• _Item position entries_
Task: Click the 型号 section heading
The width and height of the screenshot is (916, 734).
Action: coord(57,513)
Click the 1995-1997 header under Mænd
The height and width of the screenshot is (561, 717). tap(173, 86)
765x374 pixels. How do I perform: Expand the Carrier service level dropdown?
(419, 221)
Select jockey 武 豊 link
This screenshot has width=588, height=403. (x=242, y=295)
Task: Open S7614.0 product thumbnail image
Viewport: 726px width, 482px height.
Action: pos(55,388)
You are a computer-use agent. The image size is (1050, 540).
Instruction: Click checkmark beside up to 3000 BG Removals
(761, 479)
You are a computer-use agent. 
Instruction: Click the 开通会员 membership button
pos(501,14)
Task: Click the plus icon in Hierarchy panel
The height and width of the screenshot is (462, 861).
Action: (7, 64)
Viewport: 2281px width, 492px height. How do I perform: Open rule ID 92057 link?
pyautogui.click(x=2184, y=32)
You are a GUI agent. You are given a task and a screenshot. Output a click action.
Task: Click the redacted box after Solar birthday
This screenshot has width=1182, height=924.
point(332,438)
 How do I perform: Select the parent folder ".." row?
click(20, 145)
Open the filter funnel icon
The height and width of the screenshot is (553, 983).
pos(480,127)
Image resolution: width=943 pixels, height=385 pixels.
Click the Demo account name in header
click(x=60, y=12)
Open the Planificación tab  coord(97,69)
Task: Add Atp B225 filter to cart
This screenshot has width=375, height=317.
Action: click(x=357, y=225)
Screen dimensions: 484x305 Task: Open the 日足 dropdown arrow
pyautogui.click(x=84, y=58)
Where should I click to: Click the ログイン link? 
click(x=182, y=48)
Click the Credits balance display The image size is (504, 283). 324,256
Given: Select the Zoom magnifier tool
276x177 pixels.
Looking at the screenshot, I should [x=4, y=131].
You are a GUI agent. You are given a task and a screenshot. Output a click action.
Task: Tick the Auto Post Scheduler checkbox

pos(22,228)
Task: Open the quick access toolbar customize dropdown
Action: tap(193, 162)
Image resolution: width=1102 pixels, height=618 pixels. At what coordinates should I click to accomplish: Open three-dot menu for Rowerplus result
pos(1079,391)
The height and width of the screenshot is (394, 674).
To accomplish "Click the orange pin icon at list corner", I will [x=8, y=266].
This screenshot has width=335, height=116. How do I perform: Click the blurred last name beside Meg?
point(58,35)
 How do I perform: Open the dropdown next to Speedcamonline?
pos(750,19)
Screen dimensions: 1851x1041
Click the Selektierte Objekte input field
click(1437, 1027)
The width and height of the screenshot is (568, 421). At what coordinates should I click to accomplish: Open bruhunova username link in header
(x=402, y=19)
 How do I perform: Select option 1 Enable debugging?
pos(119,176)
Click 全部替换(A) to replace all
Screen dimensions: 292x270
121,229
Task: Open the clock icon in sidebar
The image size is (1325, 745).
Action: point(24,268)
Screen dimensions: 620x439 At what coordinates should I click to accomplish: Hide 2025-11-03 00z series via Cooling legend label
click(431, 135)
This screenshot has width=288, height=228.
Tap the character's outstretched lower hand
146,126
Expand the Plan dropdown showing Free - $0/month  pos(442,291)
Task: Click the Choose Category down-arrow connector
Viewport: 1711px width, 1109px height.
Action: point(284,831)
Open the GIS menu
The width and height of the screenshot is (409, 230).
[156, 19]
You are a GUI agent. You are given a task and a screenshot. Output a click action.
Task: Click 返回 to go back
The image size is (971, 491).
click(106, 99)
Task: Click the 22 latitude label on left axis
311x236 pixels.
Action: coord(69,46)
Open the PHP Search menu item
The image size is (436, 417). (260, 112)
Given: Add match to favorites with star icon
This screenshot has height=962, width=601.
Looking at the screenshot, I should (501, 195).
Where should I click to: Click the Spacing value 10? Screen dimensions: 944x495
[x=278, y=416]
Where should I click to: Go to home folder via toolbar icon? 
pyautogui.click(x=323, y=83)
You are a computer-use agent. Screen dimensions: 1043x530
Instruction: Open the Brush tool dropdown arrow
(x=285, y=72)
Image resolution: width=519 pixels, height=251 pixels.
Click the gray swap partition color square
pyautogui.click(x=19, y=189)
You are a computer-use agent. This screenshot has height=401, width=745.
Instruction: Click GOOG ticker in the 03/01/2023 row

• _Problem to solve_
Please arrange every line of the listing above as a numbered list, leaving out any blank lines.

• _Exercise output_
1. Task: Click the 型号 section heading
2. The width and height of the screenshot is (916, 734).
3. Action: coord(57,513)
4. Click the 1995-1997 header under Mænd
5. The height and width of the screenshot is (561, 717). tap(173, 86)
6. 765x374 pixels. How do I perform: Expand the Carrier service level dropdown?
7. (419, 221)
8. Select jockey 武 豊 link
9. This screenshot has width=588, height=403. (x=242, y=295)
10. Task: Open S7614.0 product thumbnail image
11. Viewport: 726px width, 482px height.
12. Action: pos(55,388)
13. You are a computer-use agent. The image size is (1050, 540).
14. Instruction: Click checkmark beside up to 3000 BG Removals
15. (761, 479)
16. You are a computer-use agent. 
17. Instruction: Click the 开通会员 membership button
18. pos(501,14)
19. Task: Click the plus icon in Hierarchy panel
20. The height and width of the screenshot is (462, 861).
21. Action: (7, 64)
22. Viewport: 2281px width, 492px height. How do I perform: Open rule ID 92057 link?
23. pyautogui.click(x=2184, y=32)
24. You are a GUI agent. You are given a task and a screenshot. Output a click action.
25. Task: Click the redacted box after Solar birthday
26. This screenshot has width=1182, height=924.
27. point(332,438)
28.  How do I perform: Select the parent folder ".." row?
29. click(20, 145)
30. Open the filter funnel icon
31. The height and width of the screenshot is (553, 983).
32. pos(480,127)
33. Image resolution: width=943 pixels, height=385 pixels.
34. Click the Demo account name in header
35. click(x=60, y=12)
36. Open the Planificación tab  coord(97,69)
37. Task: Add Atp B225 filter to cart
38. This screenshot has width=375, height=317.
39. Action: click(x=357, y=225)
40. Screen dimensions: 484x305 Task: Open the 日足 dropdown arrow
41. pyautogui.click(x=84, y=58)
42. Where should I click to: Click the ログイン link? 
43. click(x=182, y=48)
44. Click the Credits balance display The image size is (504, 283). 324,256
45. Given: Select the Zoom magnifier tool
46. 276x177 pixels.
47. Looking at the screenshot, I should [x=4, y=131].
48. You are a GUI agent. You are given a task and a screenshot. Output a click action.
49. Task: Tick the Auto Post Scheduler checkbox
50. pos(22,228)
51. Task: Open the quick access toolbar customize dropdown
52. Action: tap(193, 162)
53. Image resolution: width=1102 pixels, height=618 pixels. At what coordinates should I click to accomplish: Open three-dot menu for Rowerplus result
54. pos(1079,391)
55. The height and width of the screenshot is (394, 674).
56. To accomplish "Click the orange pin icon at list corner", I will [x=8, y=266].
57. This screenshot has width=335, height=116. How do I perform: Click the blurred last name beside Meg?
58. point(58,35)
59.  How do I perform: Open the dropdown next to Speedcamonline?
60. pos(750,19)
61. Screen dimensions: 1851x1041
62. Click the Selektierte Objekte input field
63. click(1437, 1027)
64. The width and height of the screenshot is (568, 421). At what coordinates should I click to accomplish: Open bruhunova username link in header
65. (x=402, y=19)
66.  How do I perform: Select option 1 Enable debugging?
67. pos(119,176)
68. Click 全部替换(A) to replace all
69. Screen dimensions: 292x270
70. 121,229
71. Task: Open the clock icon in sidebar
72. The image size is (1325, 745).
73. Action: point(24,268)
74. Screen dimensions: 620x439 At what coordinates should I click to accomplish: Hide 2025-11-03 00z series via Cooling legend label
75. click(431, 135)
76. This screenshot has width=288, height=228.
77. Tap the character's outstretched lower hand
78. 146,126
79. Expand the Plan dropdown showing Free - $0/month  pos(442,291)
80. Task: Click the Choose Category down-arrow connector
81. Viewport: 1711px width, 1109px height.
82. Action: point(284,831)
83. Open the GIS menu
84. The width and height of the screenshot is (409, 230).
85. [156, 19]
86. You are a GUI agent. You are given a task and a screenshot. Output a click action.
87. Task: Click 返回 to go back
88. The image size is (971, 491).
89. click(106, 99)
90. Task: Click the 22 latitude label on left axis
91. 311x236 pixels.
92. Action: coord(69,46)
93. Open the PHP Search menu item
94. The image size is (436, 417). (260, 112)
95. Given: Add match to favorites with star icon
96. This screenshot has height=962, width=601.
97. Looking at the screenshot, I should (501, 195).
98. Where should I click to: Click the Spacing value 10? Screen dimensions: 944x495
99. [x=278, y=416]
100. Where should I click to: Go to home folder via toolbar icon? 
101. pyautogui.click(x=323, y=83)
102. You are a computer-use agent. Screen dimensions: 1043x530
103. Instruction: Open the Brush tool dropdown arrow
104. (x=285, y=72)
105. Image resolution: width=519 pixels, height=251 pixels.
106. Click the gray swap partition color square
107. pyautogui.click(x=19, y=189)
108. You are a computer-use agent. This screenshot has height=401, width=745.
109. Instruction: Click GOOG ticker in the 03/01/2023 row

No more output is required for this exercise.